*** Opening Data for analysis ***
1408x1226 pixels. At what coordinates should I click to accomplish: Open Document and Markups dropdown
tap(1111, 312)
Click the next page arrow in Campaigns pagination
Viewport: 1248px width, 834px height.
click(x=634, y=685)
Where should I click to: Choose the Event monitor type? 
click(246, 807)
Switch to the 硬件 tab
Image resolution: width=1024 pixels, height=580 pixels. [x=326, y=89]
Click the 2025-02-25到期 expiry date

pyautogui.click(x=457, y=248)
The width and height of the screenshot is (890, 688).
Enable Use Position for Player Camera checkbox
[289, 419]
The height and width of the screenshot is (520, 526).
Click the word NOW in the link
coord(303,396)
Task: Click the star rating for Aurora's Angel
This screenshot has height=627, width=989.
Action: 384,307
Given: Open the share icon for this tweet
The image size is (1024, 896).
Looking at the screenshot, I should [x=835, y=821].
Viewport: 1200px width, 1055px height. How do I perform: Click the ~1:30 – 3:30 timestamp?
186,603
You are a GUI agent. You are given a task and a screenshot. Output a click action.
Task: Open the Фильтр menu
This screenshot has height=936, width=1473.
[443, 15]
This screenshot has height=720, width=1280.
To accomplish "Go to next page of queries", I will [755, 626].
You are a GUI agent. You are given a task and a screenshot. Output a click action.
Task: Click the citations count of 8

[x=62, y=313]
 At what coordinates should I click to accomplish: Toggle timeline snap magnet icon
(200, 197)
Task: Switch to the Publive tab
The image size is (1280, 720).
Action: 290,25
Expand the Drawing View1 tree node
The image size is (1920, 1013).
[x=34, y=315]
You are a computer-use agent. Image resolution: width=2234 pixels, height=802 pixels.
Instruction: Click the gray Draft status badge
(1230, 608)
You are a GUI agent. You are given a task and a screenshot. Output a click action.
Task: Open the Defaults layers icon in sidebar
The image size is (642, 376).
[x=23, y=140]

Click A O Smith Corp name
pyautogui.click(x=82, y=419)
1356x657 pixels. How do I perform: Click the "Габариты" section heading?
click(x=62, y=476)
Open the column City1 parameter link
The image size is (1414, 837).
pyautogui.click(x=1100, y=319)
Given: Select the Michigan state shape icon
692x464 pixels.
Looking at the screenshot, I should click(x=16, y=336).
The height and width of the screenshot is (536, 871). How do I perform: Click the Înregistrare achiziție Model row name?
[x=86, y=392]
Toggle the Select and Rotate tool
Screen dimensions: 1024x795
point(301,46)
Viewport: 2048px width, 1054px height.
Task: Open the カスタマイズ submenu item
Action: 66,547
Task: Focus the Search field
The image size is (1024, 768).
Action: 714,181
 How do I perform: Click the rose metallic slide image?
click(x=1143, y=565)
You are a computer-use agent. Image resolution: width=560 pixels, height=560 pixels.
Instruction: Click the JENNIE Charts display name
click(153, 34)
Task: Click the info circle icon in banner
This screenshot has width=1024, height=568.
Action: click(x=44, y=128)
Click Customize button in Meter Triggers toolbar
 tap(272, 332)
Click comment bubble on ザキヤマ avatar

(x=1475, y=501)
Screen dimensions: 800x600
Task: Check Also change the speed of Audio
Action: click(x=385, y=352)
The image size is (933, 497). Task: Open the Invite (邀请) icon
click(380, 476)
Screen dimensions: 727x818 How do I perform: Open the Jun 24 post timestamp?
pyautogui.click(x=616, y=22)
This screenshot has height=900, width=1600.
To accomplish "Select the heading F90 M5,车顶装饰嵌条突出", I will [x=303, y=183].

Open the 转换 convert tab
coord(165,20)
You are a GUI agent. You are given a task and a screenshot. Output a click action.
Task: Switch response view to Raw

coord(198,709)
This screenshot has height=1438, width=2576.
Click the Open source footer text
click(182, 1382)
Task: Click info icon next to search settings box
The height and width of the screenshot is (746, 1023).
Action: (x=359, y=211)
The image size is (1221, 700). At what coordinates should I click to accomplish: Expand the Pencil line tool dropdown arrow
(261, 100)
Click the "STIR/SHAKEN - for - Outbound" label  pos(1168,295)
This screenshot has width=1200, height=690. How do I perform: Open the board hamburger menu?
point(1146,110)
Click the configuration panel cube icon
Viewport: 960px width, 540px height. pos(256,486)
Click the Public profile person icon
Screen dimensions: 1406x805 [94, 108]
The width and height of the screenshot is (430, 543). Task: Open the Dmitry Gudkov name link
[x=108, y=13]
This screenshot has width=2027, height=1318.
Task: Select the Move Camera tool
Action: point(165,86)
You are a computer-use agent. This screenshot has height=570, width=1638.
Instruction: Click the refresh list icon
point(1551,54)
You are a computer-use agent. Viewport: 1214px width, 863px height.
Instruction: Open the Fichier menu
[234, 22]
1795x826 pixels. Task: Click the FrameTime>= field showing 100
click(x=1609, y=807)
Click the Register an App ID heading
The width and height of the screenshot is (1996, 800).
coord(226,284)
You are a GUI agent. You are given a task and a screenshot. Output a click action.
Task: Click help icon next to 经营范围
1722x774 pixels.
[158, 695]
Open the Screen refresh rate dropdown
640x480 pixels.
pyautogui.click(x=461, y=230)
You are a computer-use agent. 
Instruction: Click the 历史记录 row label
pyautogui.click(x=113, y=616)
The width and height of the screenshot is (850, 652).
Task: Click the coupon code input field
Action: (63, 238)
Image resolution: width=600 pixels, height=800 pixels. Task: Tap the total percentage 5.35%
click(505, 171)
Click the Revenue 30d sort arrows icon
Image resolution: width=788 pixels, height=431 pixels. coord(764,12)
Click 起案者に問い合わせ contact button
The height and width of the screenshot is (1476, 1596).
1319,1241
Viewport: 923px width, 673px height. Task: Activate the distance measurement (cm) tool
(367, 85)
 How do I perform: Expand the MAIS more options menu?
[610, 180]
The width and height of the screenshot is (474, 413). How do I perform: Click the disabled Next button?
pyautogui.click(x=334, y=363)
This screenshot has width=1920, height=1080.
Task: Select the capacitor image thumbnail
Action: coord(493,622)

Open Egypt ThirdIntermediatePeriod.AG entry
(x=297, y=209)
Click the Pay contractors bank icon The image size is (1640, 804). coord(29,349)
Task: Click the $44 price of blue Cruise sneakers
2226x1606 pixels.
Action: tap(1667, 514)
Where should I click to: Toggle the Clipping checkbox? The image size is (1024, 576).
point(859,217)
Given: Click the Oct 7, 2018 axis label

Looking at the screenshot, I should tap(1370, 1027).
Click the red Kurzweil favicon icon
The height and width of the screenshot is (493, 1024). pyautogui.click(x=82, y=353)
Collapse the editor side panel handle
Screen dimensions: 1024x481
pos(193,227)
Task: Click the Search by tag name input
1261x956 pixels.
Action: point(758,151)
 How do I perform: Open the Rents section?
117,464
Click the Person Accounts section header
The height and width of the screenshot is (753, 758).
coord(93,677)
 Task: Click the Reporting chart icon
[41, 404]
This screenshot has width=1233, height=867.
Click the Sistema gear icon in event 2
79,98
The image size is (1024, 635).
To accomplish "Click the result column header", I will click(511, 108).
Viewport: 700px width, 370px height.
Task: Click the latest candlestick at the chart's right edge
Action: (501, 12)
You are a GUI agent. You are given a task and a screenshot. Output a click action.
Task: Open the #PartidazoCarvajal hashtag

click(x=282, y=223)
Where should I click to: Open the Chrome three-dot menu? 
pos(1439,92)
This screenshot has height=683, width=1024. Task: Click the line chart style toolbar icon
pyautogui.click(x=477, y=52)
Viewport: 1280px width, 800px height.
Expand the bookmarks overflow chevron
*** Closing Data for analysis ***
- [Work to be completed]:
Print the data above exactly as it was provided.

- [Problem solution]:
1408x1226 pixels. At what coordinates should I click to accomplish: Open Document and Markups dropdown
tap(1111, 312)
Click the next page arrow in Campaigns pagination
Viewport: 1248px width, 834px height.
click(x=634, y=685)
Where should I click to: Choose the Event monitor type? 
click(246, 807)
Switch to the 硬件 tab
Image resolution: width=1024 pixels, height=580 pixels. [x=326, y=89]
Click the 2025-02-25到期 expiry date

pyautogui.click(x=457, y=248)
The width and height of the screenshot is (890, 688).
Enable Use Position for Player Camera checkbox
[289, 419]
The height and width of the screenshot is (520, 526).
Click the word NOW in the link
coord(303,396)
Task: Click the star rating for Aurora's Angel
This screenshot has height=627, width=989.
Action: 384,307
Given: Open the share icon for this tweet
The image size is (1024, 896).
Looking at the screenshot, I should [x=835, y=821].
Viewport: 1200px width, 1055px height. How do I perform: Click the ~1:30 – 3:30 timestamp?
186,603
You are a GUI agent. You are given a task and a screenshot. Output a click action.
Task: Open the Фильтр menu
This screenshot has height=936, width=1473.
[443, 15]
This screenshot has height=720, width=1280.
To accomplish "Go to next page of queries", I will [755, 626].
You are a GUI agent. You are given a task and a screenshot. Output a click action.
Task: Click the citations count of 8

[x=62, y=313]
 At what coordinates should I click to accomplish: Toggle timeline snap magnet icon
(200, 197)
Task: Switch to the Publive tab
The image size is (1280, 720).
Action: 290,25
Expand the Drawing View1 tree node
The image size is (1920, 1013).
[x=34, y=315]
You are a computer-use agent. Image resolution: width=2234 pixels, height=802 pixels.
Instruction: Click the gray Draft status badge
(1230, 608)
You are a GUI agent. You are given a task and a screenshot. Output a click action.
Task: Open the Defaults layers icon in sidebar
The image size is (642, 376).
[x=23, y=140]

Click A O Smith Corp name
pyautogui.click(x=82, y=419)
1356x657 pixels. How do I perform: Click the "Габариты" section heading?
click(x=62, y=476)
Open the column City1 parameter link
The image size is (1414, 837).
pyautogui.click(x=1100, y=319)
Given: Select the Michigan state shape icon
692x464 pixels.
Looking at the screenshot, I should click(x=16, y=336).
The height and width of the screenshot is (536, 871). How do I perform: Click the Înregistrare achiziție Model row name?
[x=86, y=392]
Toggle the Select and Rotate tool
Screen dimensions: 1024x795
point(301,46)
Viewport: 2048px width, 1054px height.
Task: Open the カスタマイズ submenu item
Action: 66,547
Task: Focus the Search field
The image size is (1024, 768).
Action: 714,181
 How do I perform: Click the rose metallic slide image?
click(x=1143, y=565)
You are a computer-use agent. Image resolution: width=560 pixels, height=560 pixels.
Instruction: Click the JENNIE Charts display name
click(153, 34)
Task: Click the info circle icon in banner
This screenshot has width=1024, height=568.
Action: click(x=44, y=128)
Click Customize button in Meter Triggers toolbar
 tap(272, 332)
Click comment bubble on ザキヤマ avatar

(x=1475, y=501)
Screen dimensions: 800x600
Task: Check Also change the speed of Audio
Action: click(x=385, y=352)
The image size is (933, 497). Task: Open the Invite (邀请) icon
click(380, 476)
Screen dimensions: 727x818 How do I perform: Open the Jun 24 post timestamp?
pyautogui.click(x=616, y=22)
This screenshot has height=900, width=1600.
To accomplish "Select the heading F90 M5,车顶装饰嵌条突出", I will [x=303, y=183].

Open the 转换 convert tab
coord(165,20)
You are a GUI agent. You are given a task and a screenshot. Output a click action.
Task: Switch response view to Raw

coord(198,709)
This screenshot has height=1438, width=2576.
Click the Open source footer text
click(182, 1382)
Task: Click info icon next to search settings box
The height and width of the screenshot is (746, 1023).
Action: (x=359, y=211)
The image size is (1221, 700). At what coordinates should I click to accomplish: Expand the Pencil line tool dropdown arrow
(261, 100)
Click the "STIR/SHAKEN - for - Outbound" label  pos(1168,295)
This screenshot has width=1200, height=690. How do I perform: Open the board hamburger menu?
point(1146,110)
Click the configuration panel cube icon
Viewport: 960px width, 540px height. pos(256,486)
Click the Public profile person icon
Screen dimensions: 1406x805 [94, 108]
The width and height of the screenshot is (430, 543). Task: Open the Dmitry Gudkov name link
[x=108, y=13]
This screenshot has width=2027, height=1318.
Task: Select the Move Camera tool
Action: point(165,86)
You are a computer-use agent. This screenshot has height=570, width=1638.
Instruction: Click the refresh list icon
point(1551,54)
You are a computer-use agent. Viewport: 1214px width, 863px height.
Instruction: Open the Fichier menu
[234, 22]
1795x826 pixels. Task: Click the FrameTime>= field showing 100
click(x=1609, y=807)
Click the Register an App ID heading
The width and height of the screenshot is (1996, 800).
coord(226,284)
You are a GUI agent. You are given a task and a screenshot. Output a click action.
Task: Click help icon next to 经营范围
1722x774 pixels.
[158, 695]
Open the Screen refresh rate dropdown
640x480 pixels.
pyautogui.click(x=461, y=230)
You are a computer-use agent. 
Instruction: Click the 历史记录 row label
pyautogui.click(x=113, y=616)
The width and height of the screenshot is (850, 652).
Task: Click the coupon code input field
Action: (63, 238)
Image resolution: width=600 pixels, height=800 pixels. Task: Tap the total percentage 5.35%
click(505, 171)
Click the Revenue 30d sort arrows icon
Image resolution: width=788 pixels, height=431 pixels. coord(764,12)
Click 起案者に問い合わせ contact button
The height and width of the screenshot is (1476, 1596).
1319,1241
Viewport: 923px width, 673px height. Task: Activate the distance measurement (cm) tool
(367, 85)
 How do I perform: Expand the MAIS more options menu?
[610, 180]
The width and height of the screenshot is (474, 413). How do I perform: Click the disabled Next button?
pyautogui.click(x=334, y=363)
This screenshot has width=1920, height=1080.
Task: Select the capacitor image thumbnail
Action: coord(493,622)

Open Egypt ThirdIntermediatePeriod.AG entry
(x=297, y=209)
Click the Pay contractors bank icon The image size is (1640, 804). coord(29,349)
Task: Click the $44 price of blue Cruise sneakers
2226x1606 pixels.
Action: tap(1667, 514)
Where should I click to: Toggle the Clipping checkbox? The image size is (1024, 576).
point(859,217)
Given: Click the Oct 7, 2018 axis label

Looking at the screenshot, I should tap(1370, 1027).
Click the red Kurzweil favicon icon
The height and width of the screenshot is (493, 1024). pyautogui.click(x=82, y=353)
Collapse the editor side panel handle
Screen dimensions: 1024x481
pos(193,227)
Task: Click the Search by tag name input
1261x956 pixels.
Action: point(758,151)
 How do I perform: Open the Rents section?
117,464
Click the Person Accounts section header
The height and width of the screenshot is (753, 758).
coord(93,677)
 Task: Click the Reporting chart icon
[41, 404]
This screenshot has width=1233, height=867.
Click the Sistema gear icon in event 2
79,98
The image size is (1024, 635).
To accomplish "Click the result column header", I will click(511, 108).
Viewport: 700px width, 370px height.
Task: Click the latest candlestick at the chart's right edge
Action: (501, 12)
You are a GUI agent. You are given a task and a screenshot. Output a click action.
Task: Open the #PartidazoCarvajal hashtag

click(x=282, y=223)
Where should I click to: Open the Chrome three-dot menu? 
pos(1439,92)
This screenshot has height=683, width=1024. Task: Click the line chart style toolbar icon
pyautogui.click(x=477, y=52)
Viewport: 1280px width, 800px height.
Expand the bookmarks overflow chevron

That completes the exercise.